Esta, dejando a un lado lo que estaba haciendo, se inclinó, tomó entre sus manos la cabecita de su amada hija y, sin poder reprimir las lágrimas, le dio un beso en la frente, para después decirle:
—Sí, mi niña, mis manos realmente son muy feas.
Un poco más lejos, en el jardín, como un testigo silencioso de todo lo ocurrido, el padre leía un diario. Dejó que pasaran unos minutos, y cuando vio que la pequeñita había retomado su juego, la llamó para dar un paseo entre las flores. Caminaron unos metros y se detuvieron junto a un árbol frutal. Haciéndole un gesto para que se sentaran en la hierba, le preguntó:
—¿Te gustaría que te contara una pequeña historia, María?
—¡Sí, me encantan las historias! —respondió ella.
—Entonces, escucha con atención:
«Una bella y joven madre, con unas manos blancas como de doncella, tenía un solo hijo, una niña, a quien amaba con todo su corazón. Los padres de la niña no eran ricos, por eso no tenían cómo pagarle a alguien para que viniera a ayudarlos con las tareas domésticas. Mientras el padre se iba a trabajar, la mamá se ocupaba con todo lo necesario en el hogar. La niña crecía llena de alegría y salud, bajo la amorosa mirada de sus padres. Una mañana, la madre salió a comprar algunos alimentos a la tienda del lugar. Mientras tanto, la niña dormía tranquilamente en su camita. Inesperadamente, un rescoldo de la estufa cayó sobre la alfombra, prendiéndola en fuego. Las llamas se extendieron con rapidez, hasta envolver toda la habitación. Un humo denso y negro llenó la casa. Al escuchar los gritos de la niña, los vecinos salieron y vieron lo que estaba pasando. Sin embargo, era demasiado tarde para intentar salvarla. El fuego engullía toda la casa.... La mamá de la chiquilla, que entonces volvía a casa, arrojó las bolsas que traía en las manos y corrió desesperada, sin pensar en el peligro que esto representaba, para tratar de salvar a su hija. Algunos vecinos intentaron pararla, sabiendo que ya no se podía hacer nada. Pero no hubo brazos tan fuertes que pudieran retenerla. Un solo pensamiento la impulsaba, salvar a su hija. Entró. En un instante se halló en el dormitorio de la pequeña. La tomó en sus brazos y con sus manos apagó las llamas que comenzaban a cubrir la ropa de la niña. Decidida, estrechó fuertemente a la niña y atravesó corriendo la casa, hasta llegar afuera. Sofocada por el humo, la pequeñita ni se movía. Con la ayuda de los vecinos y de los rescatistas que iban llegando, lograron despertarla. La niña se salvó, pero su mamá sufrió graves quemaduras en los brazos y las manos. Estuvo internada varios meses en el hospital. Cuando finalmente la dieron de alta y pudo regresar con su familia, sus otrora hermosas manos estaban llenas de cicatrices y habían adquirido un color violáceo, todo ello causado por aquella valiente lucha contra el fuego».

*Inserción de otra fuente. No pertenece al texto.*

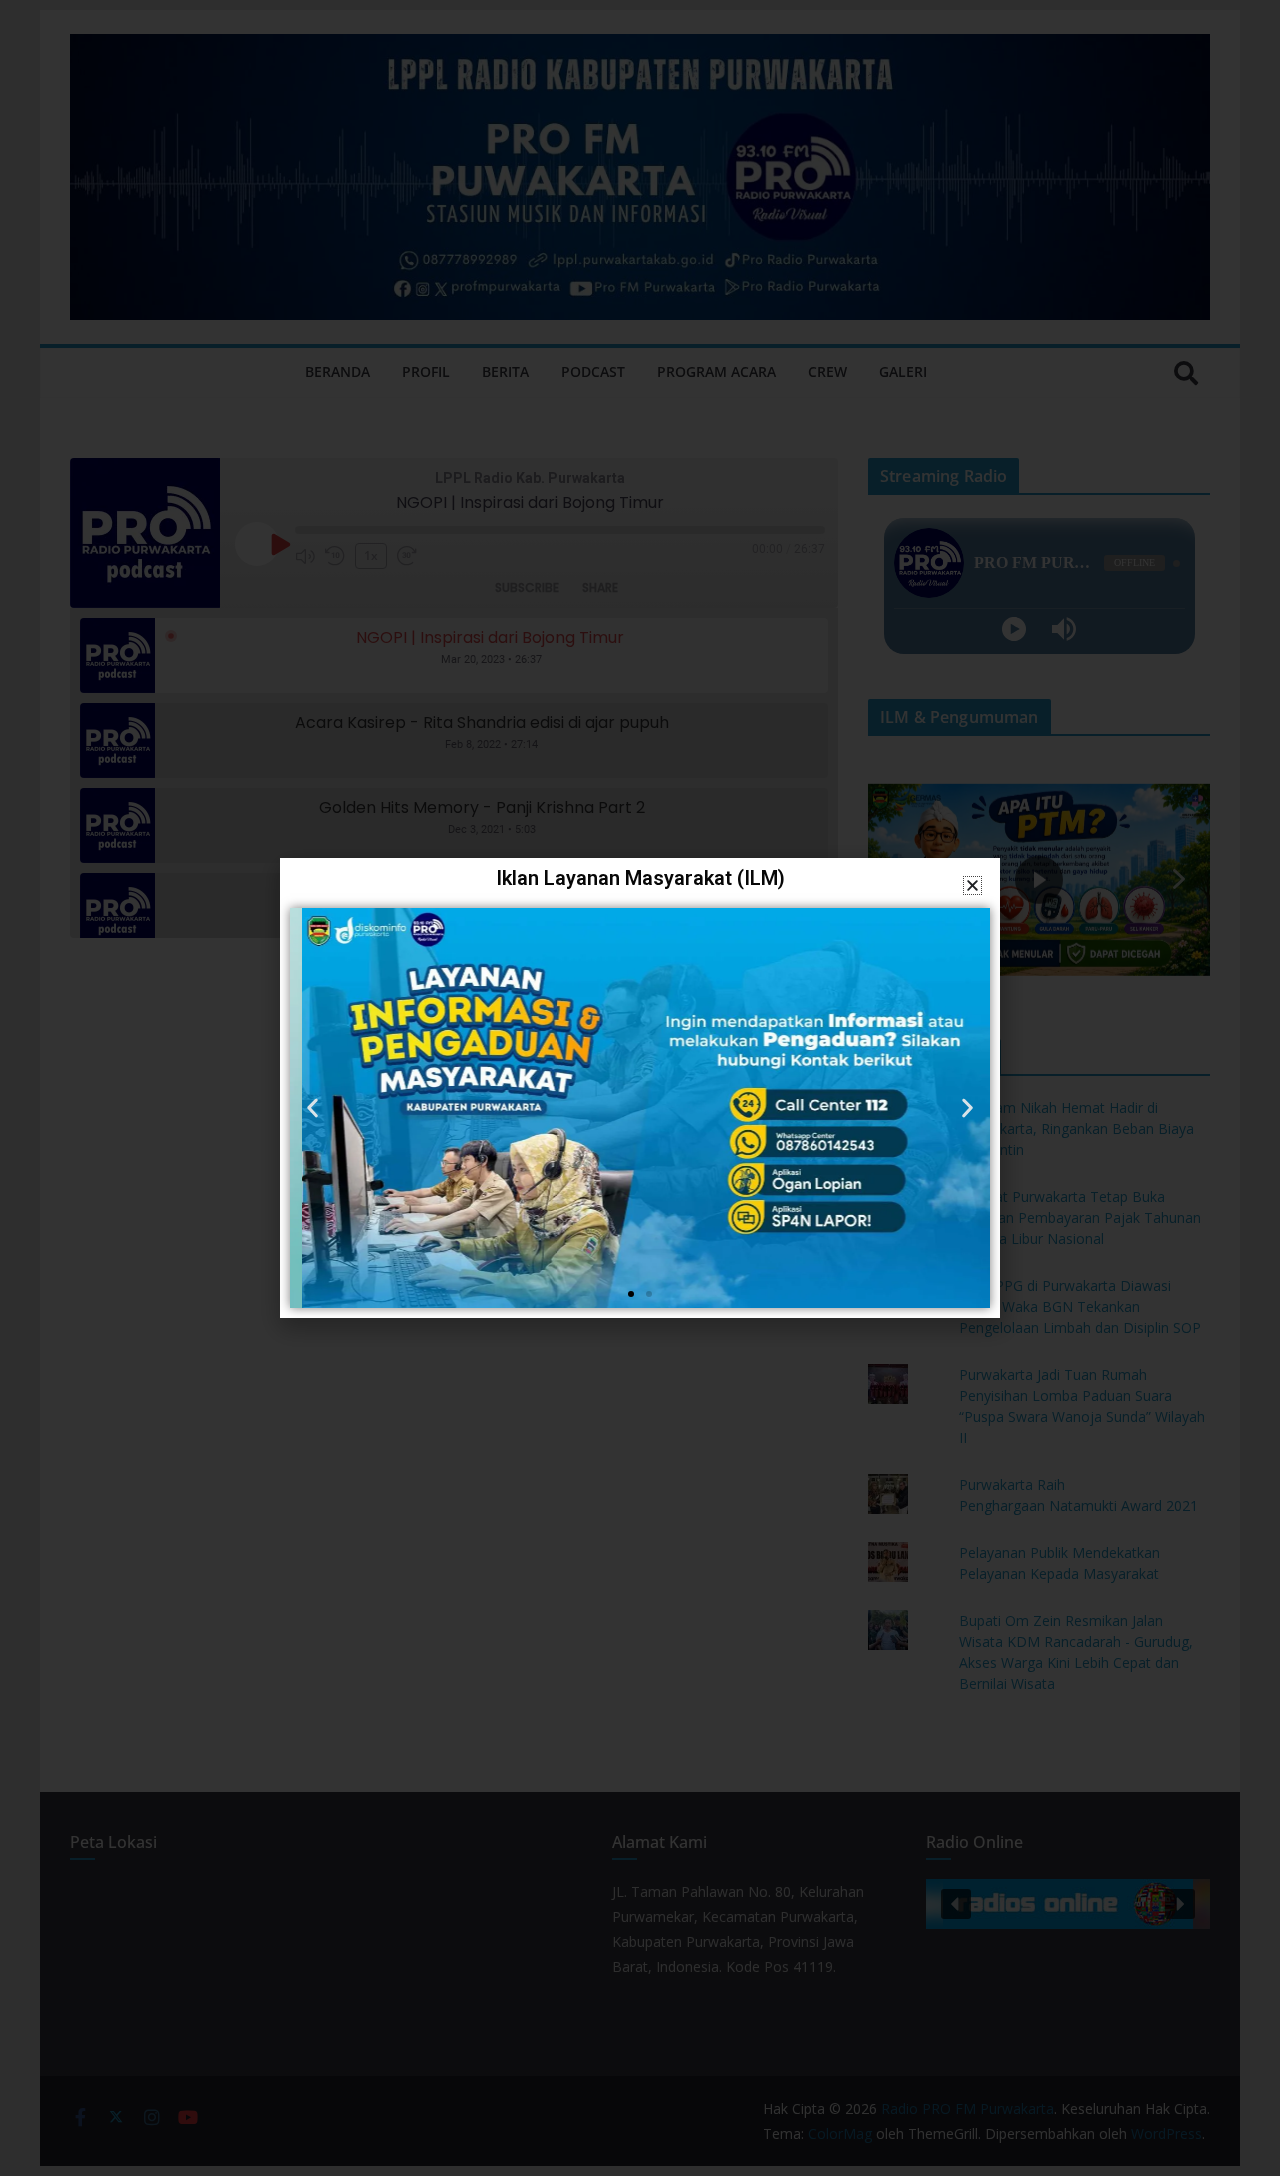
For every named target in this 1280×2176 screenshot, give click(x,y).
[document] (640, 1088)
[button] (972, 885)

Cuando el padre terminó su relato, vio que por el rostro de su hijita resbalaban gruesas lágrimas. Sin decir nada, esta se levantó y corrió al cobertizo. Se acercó a su madre, se arrodilló ante ella y, besándoe las manos y enjugándoselas con sus lágrimas, le dijo:
—¡Mamita buena y santa, tus manos son las más lindas del mundo!
(Traducido de: Flori în calea tineretului, Ed. Sf. Mina, Iași, 2008, p. 11)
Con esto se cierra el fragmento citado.